The actual cattle are scrawny mongrel looking things. Seriously, they look a lot like Mexican roping steers. I haven't looked at them for awhile, but at one point they were so expensive I sure couldn't afford to eat one. At some point that price pyramid thing collapses when the supply of greater fools runs out. At that point, the cattle will find their market price based upon meat value.

The Kobe beef is not only fed a bottle of beer daily, but the cattle get a daily massage. 

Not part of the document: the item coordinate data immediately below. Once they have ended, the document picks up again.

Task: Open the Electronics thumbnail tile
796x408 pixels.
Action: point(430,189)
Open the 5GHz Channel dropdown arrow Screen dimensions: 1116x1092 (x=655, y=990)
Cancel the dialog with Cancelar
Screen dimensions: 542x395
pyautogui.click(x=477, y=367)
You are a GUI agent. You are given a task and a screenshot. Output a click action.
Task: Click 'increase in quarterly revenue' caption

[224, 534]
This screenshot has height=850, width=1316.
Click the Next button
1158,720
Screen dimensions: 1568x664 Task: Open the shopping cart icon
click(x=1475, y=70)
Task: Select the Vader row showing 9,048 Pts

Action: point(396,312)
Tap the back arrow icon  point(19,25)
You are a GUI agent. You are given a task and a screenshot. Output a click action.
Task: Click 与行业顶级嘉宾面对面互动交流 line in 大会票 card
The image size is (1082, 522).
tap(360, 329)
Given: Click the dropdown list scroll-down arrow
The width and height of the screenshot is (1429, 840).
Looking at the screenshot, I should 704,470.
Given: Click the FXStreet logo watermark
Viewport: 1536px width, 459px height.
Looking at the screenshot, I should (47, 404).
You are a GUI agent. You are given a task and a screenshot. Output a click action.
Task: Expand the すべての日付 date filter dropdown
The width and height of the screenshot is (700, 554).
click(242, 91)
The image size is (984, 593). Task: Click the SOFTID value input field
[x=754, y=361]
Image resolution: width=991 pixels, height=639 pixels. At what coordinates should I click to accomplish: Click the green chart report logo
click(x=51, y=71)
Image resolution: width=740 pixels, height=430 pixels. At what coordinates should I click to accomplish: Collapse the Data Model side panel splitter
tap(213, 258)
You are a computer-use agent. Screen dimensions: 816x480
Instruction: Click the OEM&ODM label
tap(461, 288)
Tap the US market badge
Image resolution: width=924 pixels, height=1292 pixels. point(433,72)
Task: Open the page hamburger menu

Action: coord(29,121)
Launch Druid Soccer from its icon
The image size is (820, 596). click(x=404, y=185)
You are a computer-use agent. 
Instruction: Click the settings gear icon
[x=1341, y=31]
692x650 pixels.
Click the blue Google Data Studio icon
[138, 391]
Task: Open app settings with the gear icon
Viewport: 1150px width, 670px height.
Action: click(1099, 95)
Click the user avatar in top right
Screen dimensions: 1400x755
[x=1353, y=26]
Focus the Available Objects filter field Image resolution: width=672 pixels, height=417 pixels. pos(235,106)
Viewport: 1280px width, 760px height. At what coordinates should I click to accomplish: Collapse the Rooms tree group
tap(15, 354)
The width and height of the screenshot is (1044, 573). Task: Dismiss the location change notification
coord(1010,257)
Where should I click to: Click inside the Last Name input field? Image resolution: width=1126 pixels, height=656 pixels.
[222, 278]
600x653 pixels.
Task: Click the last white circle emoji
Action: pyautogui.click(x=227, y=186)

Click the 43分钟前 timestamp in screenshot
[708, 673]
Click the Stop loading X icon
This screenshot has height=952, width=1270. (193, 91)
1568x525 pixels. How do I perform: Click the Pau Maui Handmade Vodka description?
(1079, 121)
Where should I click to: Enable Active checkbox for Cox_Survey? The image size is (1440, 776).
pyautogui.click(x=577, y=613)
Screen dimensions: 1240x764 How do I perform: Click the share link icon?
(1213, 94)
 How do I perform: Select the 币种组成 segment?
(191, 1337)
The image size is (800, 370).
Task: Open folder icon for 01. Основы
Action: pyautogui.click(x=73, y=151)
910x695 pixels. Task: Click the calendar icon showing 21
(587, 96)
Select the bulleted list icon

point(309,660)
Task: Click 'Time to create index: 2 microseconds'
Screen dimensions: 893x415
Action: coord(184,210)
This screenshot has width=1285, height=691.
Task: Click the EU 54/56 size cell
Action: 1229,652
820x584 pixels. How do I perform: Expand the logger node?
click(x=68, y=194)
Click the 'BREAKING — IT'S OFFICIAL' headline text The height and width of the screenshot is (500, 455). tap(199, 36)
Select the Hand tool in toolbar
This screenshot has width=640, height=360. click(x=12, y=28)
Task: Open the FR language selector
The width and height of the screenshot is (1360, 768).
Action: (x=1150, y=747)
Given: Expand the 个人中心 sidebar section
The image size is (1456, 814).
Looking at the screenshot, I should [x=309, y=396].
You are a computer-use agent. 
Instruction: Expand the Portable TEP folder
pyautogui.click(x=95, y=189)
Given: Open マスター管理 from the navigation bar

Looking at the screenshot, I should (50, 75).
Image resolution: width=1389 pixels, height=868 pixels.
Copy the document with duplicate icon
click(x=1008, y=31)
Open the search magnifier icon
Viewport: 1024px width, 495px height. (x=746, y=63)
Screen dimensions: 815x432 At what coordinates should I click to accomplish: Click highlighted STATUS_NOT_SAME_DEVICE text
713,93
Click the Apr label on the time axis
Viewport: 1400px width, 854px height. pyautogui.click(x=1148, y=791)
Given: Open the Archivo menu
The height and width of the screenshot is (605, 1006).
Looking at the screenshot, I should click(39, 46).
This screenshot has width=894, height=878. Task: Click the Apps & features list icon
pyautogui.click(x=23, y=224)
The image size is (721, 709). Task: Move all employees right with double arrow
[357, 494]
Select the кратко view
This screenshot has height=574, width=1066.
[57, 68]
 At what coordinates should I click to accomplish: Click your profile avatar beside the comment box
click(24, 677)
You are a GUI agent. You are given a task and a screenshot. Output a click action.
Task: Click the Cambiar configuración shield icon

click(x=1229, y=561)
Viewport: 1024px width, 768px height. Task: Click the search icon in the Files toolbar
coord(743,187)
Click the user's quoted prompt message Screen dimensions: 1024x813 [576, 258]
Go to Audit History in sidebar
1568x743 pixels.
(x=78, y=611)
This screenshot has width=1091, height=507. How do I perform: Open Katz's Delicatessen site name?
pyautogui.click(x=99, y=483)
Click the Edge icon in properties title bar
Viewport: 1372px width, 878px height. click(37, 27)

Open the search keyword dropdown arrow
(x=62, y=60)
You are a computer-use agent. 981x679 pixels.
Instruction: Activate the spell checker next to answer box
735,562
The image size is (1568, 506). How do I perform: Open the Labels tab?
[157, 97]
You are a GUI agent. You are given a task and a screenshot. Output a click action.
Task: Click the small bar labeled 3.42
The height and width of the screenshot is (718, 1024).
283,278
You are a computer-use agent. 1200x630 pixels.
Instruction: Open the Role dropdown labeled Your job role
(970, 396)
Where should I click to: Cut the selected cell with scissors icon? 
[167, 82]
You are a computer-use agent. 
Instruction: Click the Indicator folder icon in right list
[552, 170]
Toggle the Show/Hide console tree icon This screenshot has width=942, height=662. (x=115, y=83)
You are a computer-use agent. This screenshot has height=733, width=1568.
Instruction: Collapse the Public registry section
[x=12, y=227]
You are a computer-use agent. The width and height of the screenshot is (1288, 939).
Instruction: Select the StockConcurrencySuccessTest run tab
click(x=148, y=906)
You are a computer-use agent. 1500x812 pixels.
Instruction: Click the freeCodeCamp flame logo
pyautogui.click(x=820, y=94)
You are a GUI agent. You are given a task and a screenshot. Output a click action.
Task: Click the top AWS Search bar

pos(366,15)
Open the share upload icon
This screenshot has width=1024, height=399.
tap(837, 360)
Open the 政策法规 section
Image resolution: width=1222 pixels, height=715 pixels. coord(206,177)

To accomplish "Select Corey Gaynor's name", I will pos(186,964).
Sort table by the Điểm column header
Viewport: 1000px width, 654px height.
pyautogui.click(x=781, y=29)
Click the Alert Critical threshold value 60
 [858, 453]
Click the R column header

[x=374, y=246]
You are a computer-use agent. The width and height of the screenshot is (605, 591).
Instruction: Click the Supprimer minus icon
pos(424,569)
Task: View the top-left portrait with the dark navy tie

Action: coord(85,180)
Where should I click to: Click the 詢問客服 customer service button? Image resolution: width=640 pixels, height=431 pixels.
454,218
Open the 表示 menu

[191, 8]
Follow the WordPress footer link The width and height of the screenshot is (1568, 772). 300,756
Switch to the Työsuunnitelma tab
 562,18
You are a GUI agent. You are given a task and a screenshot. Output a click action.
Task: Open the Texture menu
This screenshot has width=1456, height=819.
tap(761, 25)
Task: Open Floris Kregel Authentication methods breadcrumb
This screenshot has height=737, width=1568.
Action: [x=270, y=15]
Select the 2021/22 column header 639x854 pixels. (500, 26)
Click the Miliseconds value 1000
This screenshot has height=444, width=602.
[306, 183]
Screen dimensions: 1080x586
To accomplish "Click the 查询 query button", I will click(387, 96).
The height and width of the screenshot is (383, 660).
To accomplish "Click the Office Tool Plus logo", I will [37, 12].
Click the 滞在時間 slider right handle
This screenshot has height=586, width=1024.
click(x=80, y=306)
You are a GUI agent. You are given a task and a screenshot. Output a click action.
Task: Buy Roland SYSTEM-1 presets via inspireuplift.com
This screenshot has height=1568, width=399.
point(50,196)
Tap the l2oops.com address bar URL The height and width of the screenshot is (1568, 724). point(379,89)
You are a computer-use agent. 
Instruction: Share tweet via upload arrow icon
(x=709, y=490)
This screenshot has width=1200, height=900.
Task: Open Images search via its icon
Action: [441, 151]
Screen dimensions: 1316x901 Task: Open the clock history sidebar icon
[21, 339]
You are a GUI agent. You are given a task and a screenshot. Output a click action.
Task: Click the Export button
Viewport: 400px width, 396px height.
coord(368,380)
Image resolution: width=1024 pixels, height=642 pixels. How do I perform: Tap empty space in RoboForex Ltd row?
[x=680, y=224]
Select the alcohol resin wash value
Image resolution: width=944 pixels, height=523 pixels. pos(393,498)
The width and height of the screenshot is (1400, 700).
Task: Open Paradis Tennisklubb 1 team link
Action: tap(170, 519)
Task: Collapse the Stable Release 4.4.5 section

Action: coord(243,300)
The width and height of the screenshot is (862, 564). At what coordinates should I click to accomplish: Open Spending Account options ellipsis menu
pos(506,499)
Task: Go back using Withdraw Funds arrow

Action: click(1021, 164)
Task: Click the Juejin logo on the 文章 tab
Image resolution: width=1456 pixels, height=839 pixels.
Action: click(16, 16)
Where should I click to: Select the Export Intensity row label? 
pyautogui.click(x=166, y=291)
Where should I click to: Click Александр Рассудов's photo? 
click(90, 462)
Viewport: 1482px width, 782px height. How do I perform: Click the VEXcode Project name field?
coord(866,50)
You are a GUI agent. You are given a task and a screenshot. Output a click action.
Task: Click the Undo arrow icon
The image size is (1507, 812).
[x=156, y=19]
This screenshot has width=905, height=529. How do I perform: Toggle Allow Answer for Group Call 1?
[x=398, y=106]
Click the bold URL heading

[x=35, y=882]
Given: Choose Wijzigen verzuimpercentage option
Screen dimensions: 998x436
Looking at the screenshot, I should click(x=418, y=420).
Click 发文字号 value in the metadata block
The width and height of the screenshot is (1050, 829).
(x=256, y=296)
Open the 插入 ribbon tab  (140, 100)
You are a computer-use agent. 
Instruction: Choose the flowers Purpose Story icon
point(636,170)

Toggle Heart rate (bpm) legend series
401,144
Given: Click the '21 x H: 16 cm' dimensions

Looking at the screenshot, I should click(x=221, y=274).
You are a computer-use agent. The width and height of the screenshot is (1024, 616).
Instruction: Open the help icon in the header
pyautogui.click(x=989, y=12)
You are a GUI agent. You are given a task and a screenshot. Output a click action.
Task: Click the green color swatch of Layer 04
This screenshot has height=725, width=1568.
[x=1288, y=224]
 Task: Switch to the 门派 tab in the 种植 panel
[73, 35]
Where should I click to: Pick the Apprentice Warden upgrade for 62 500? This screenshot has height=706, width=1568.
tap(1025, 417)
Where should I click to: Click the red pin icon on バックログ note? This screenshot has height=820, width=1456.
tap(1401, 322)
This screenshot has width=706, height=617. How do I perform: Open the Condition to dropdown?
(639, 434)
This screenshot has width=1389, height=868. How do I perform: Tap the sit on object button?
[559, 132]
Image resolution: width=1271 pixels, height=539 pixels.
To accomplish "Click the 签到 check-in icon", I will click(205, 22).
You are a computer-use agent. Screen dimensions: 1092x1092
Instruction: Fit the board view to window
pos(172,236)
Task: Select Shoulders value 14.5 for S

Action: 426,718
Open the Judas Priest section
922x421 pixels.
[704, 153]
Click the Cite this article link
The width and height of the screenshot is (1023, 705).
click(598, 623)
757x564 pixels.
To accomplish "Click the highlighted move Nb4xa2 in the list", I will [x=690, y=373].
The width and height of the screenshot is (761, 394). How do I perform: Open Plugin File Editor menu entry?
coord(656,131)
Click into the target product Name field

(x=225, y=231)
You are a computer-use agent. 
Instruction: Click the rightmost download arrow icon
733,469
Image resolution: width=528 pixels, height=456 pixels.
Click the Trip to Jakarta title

Heck. if someone would give me those prices for my beef, I'd be willing to go out and give the steer a back rub.


----------



## trbizwiz (Mar 26, 2010)

Technically Kobe is a region in Japan, Much like champaign is a region in france. But in that region in Japan they have "kobe standards" that must be adhered to in order to sell Kobe beef in Japan. Over here you probably could market grass fed wagyu beef as Kobe beef. I dont think any standards exist here. But your customers would be quite angry with you. 
Kobe is not Japans most elite standard for beef. *In the book "Steak" by mark Schatzker *he visits some japanese farms adn meets the farmers adn samples their beef. There was a better region than Kobe that was more prestigeous, and the beef was infact better according to the author. It was still the wagyu beef I believe. i read the book a few months ago. But he Japanese eat their beef very differently than we do. I dont think you would want to raise that kind of beef and then eat a traditional ribeye 1 1/4 inch thick. It would be nasty fatty. THey cut the beef in thin strips and cook it on hot rocks. then when you eat it it melts in our mouth you dont chew it. For that kind of fat I'll take bacon. I like my beef USDA "prime", though I dont care if it is close to 3 years old. older beef cant grade prime over 20 months old I believe.


----------



## genebo (Sep 12, 2004)

There are a lot of tales about Japanese beef. Some true, some fable.

For the full story, read the book, "Steak" by Mark Schatzker.

The book is available from Amazon. Cheap. too. I recommend it. It's an engrossing read. Not just about Japanese beef, but about the search for the best steak to be had anywhere in the world.

You'll be surprised to read about US commodity beef.

Genebo
Paradise Farm


----------



## DianeWV (Feb 1, 2007)

We love Waygu beef. We raised and butchered our first two purebred Waygu steers some years ago. We have also cross bred Waygu with Angus. Waygu is excellent beef, excellent marbling. Fine eating.


----------



## trbizwiz (Mar 26, 2010)

Diane as a breeder of Wagyu, how does their cost compare to more traditional US/british breeds?


----------